Buyrun, ben

Buyrun, ben

27 Ocak 2016

İnsanca yaşam hakkımız.. Ya onların hakkı mı?

Bodrum'da, mülteci sorununun kalbinde yaşamamıza rağmen, gözlerimi kapatıp başımı kuma gömdüm.. Yapabileceğim birşey olmadığını düşündüğüm için kaçmayı daha kolay bulduğumdan... Kooskoca mülteci sorununu ben mi çözebileceğimden..
Bu arada kızkardeşlerim, annem birşeyler yapıyorlar ama inanın pek de ilgilen(e)miyordum, vakitsizlikten isteksizlikten nedense neden.
Bir pazar sabahı, buz gibi bir kış günü, tesadüfen aynı anda üç annenin güzel bebeğini dünyaya getirmesine aracı olmaya gittiğim acilde, 2 aylık bir bebeğin suda boğulduğunu ve neyse ki resüsitasyona yanıt verdiğini duydum şaşırarak.
İlk tepkim "kış günü suyu nerde bulmuşlar ki" oldu.. Hani burası Bodrum ya, havuza düşmeler falan gelir yazın sıkça.

**Veri satırları**:

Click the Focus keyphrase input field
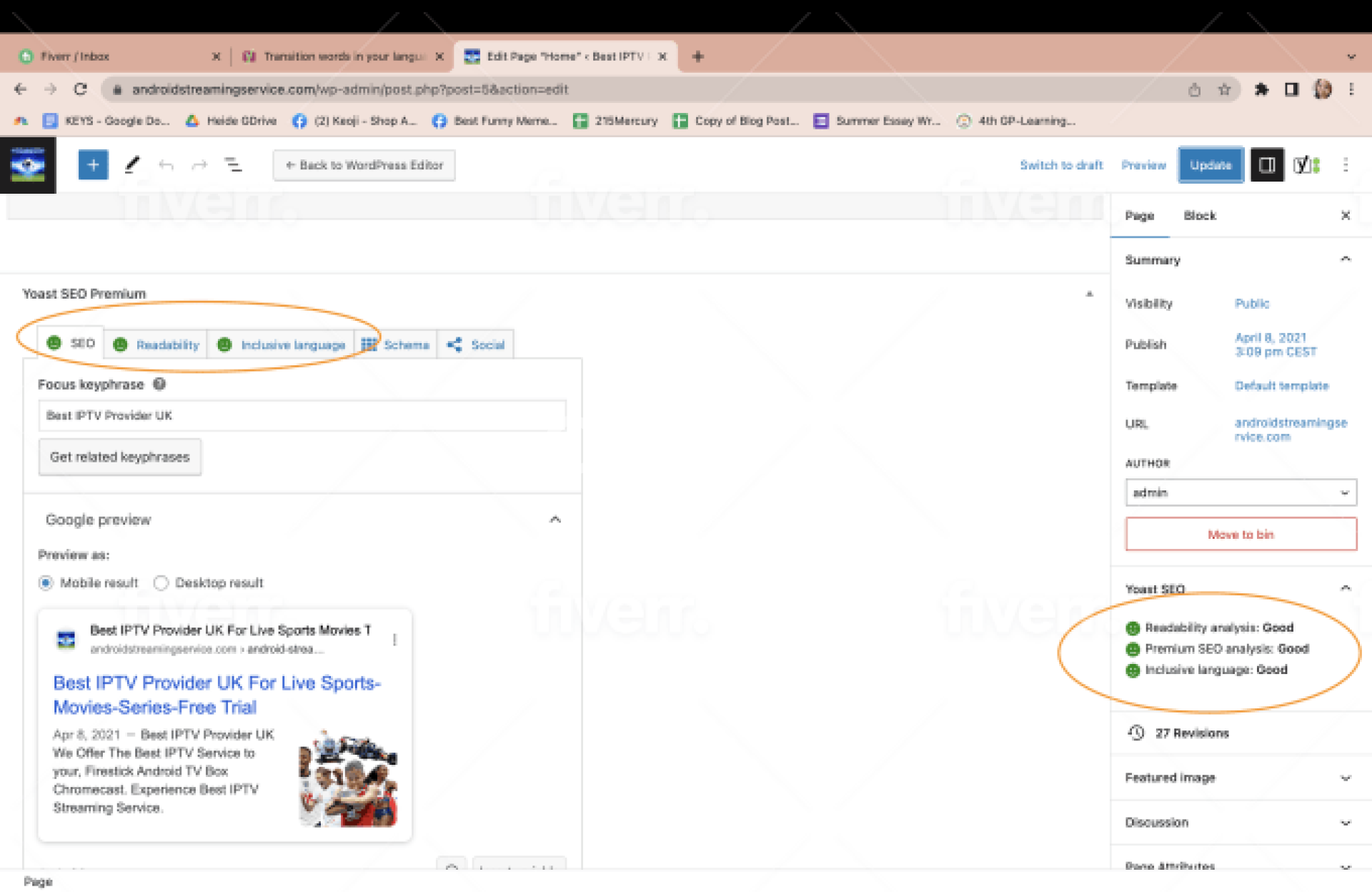This screenshot has height=892, width=1372. (x=302, y=415)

**Verilen görev**:
Bodrum'daki mülteci sorununu anlatan yazının tamamını, tek bir harfini bile değiştirmeden yeniden yazın.

**Son yanıt**:
Buyrun, ben

Buyrun, ben

27 Ocak 2016

İnsanca yaşam hakkımız.. Ya onların hakkı mı?

Bodrum'da, mülteci sorununun kalbinde yaşamamıza rağmen, gözlerimi kapatıp başımı kuma gömdüm.. Yapabileceğim birşey olmadığını düşündüğüm için kaçmayı daha kolay bulduğumdan... Kooskoca mülteci sorununu ben mi çözebileceğimden..
Bu arada kızkardeşlerim, annem birşeyler yapıyorlar ama inanın pek de ilgilen(e)miyordum, vakitsizlikten isteksizlikten nedense neden.
Bir pazar sabahı, buz gibi bir kış günü, tesadüfen aynı anda üç annenin güzel bebeğini dünyaya getirmesine aracı olmaya gittiğim acilde, 2 aylık bir bebeğin suda boğulduğunu ve neyse ki resüsitasyona yanıt verdiğini duydum şaşırarak.
İlk tepkim "kış günü suyu nerde bulmuşlar ki" oldu.. Hani burası Bodrum ya, havuza düşmeler falan gelir yazın sıkça.